Chances are pretty good that when 29-year-old Veronica Rutledge dropped her handgun into her purse last Tuesday morning, she thought she was just a little bit safer.
She was not. Not long after Veronica armed herself, while she was shopping with family members in a Wal-Mart in Idaho, her two-year-old son stuck his hand in that purse and pulled out that gun and killed Veronica.
Veronica Rutledge was not a stupid person. She was a chemical engineer who worked in a nuclear physics laboratory. She was, by all accounts, well-schooled in the handling and use of a handgun. But she died because she had a concealed carry permit. Yes, yes, people who like to carry guns around will squawk that it’s not that simple but, in the end, it really is. If she hadn't had the permit, she wouldn’t have had the gun in that special purse her husband gave her for Christmas, and then her two-year-old child wouldn’t have gotten his hands on it, and it wouldn’t have gone off and killed her. It is the very definition of irony that Rutledge armed herself in order to be safer and ended up dead for it.
We want to place blame, but on whom? Not the two-year-old; he didn’t know any better. Not on the victim; she believed the gun was safe in the special zippered compartment of her purse. Not on her husband, who gave her the purse for Christmas and, no doubt, tutored her on how to use the gun. In the end, officials investigating her death are calling it a “very tragic accident.”
Are we, then, to simply accept the death of a young mother as a condition of our times, as if she’d been killed in an auto accident? With the mushrooming number of people carrying guns on their persons for whatever reason they can think up, are we now to chalk up “accidental” gun deaths to the price of living in this society?
That’s not a price we should have to pay. What if the child had pointed the gun at someone other than his mother? It will come to that, as surely as you are reading these words. It truly frightens me that my wife and I might be shopping in Wal-Mart one day and a gun will go off, quite unintentionally, and one of us will be the victim of a “tragic accident.”

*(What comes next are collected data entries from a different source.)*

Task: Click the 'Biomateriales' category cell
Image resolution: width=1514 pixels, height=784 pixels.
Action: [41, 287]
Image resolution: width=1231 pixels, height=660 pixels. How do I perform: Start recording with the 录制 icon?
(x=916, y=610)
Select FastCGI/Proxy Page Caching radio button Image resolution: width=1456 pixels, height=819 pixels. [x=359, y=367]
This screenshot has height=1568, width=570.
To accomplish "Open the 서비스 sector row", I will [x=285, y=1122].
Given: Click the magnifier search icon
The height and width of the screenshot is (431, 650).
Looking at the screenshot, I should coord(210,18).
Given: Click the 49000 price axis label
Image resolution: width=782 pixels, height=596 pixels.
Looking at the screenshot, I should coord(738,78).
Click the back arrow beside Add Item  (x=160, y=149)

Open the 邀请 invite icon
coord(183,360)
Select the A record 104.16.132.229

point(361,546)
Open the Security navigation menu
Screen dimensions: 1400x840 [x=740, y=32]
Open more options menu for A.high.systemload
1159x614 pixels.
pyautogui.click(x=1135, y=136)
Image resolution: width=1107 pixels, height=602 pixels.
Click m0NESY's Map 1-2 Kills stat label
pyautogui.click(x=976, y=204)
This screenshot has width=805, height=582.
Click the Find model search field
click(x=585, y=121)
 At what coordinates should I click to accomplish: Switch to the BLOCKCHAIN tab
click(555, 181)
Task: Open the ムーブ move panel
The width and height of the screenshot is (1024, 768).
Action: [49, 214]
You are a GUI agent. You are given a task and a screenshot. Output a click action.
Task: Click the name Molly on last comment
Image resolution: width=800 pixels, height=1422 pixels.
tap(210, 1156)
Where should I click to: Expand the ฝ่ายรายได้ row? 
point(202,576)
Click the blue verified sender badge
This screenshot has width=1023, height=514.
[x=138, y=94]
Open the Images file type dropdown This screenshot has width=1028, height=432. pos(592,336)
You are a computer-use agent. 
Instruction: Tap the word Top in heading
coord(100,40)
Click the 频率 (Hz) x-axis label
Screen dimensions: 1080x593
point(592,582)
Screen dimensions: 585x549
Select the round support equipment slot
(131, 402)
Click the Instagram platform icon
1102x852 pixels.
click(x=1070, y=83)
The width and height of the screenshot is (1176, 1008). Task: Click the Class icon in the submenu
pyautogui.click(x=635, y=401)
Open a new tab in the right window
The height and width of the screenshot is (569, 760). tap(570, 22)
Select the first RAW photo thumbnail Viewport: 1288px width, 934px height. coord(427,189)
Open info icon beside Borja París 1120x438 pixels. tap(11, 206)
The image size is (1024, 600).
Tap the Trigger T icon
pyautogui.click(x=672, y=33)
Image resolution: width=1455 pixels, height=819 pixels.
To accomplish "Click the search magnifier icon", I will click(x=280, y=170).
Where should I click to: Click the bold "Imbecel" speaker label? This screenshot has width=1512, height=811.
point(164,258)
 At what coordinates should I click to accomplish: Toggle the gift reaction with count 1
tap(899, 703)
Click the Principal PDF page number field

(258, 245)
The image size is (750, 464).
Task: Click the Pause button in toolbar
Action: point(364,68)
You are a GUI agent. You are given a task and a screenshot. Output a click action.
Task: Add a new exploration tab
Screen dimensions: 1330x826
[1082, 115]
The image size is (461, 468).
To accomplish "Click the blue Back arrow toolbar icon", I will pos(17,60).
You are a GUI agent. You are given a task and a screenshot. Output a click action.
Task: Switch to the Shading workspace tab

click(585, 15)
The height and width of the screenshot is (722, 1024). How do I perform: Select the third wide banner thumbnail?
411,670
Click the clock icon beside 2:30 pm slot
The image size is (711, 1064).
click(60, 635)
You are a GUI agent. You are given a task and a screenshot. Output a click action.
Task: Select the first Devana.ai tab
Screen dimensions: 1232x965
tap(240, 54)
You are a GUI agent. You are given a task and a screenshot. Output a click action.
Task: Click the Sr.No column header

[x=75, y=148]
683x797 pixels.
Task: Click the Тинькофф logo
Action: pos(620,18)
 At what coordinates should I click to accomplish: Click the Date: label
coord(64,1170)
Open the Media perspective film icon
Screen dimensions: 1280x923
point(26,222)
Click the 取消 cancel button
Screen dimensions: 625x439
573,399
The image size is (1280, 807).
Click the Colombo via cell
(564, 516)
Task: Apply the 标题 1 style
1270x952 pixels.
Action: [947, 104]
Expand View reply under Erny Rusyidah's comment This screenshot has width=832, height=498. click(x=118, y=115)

Fans of concealed carry are fond of comparing gun death accidents with other kinds of accidents, yet they know that such comparisons are disingenuous. Guns are not like automobiles, or anything else, for that matter. Guns are designed and built to kill people and animals. Having been raised by a gunsmith, I know well the history of firearms, and they were invented as weapons of war. Their purpose is lethal and they cannot be compared with anything else in life except, perhaps, sabers and poleaxes and other weapons designed to kill people. And yet we treat them as accoutrements to life in an age of unfounded fear.
If Veronica Rutledge had left her handgun at home that day instead of taking it with her in her new purse made just for a concealed weapon, she wouldn’t have enjoyed the false feeling of safety that came from being armed. She might have denied herself the pleasure of using her new Christmas gift. She may have even disappointed her husband. But she would still be alive.
She should have left the gun at home. We all should leave our guns at home.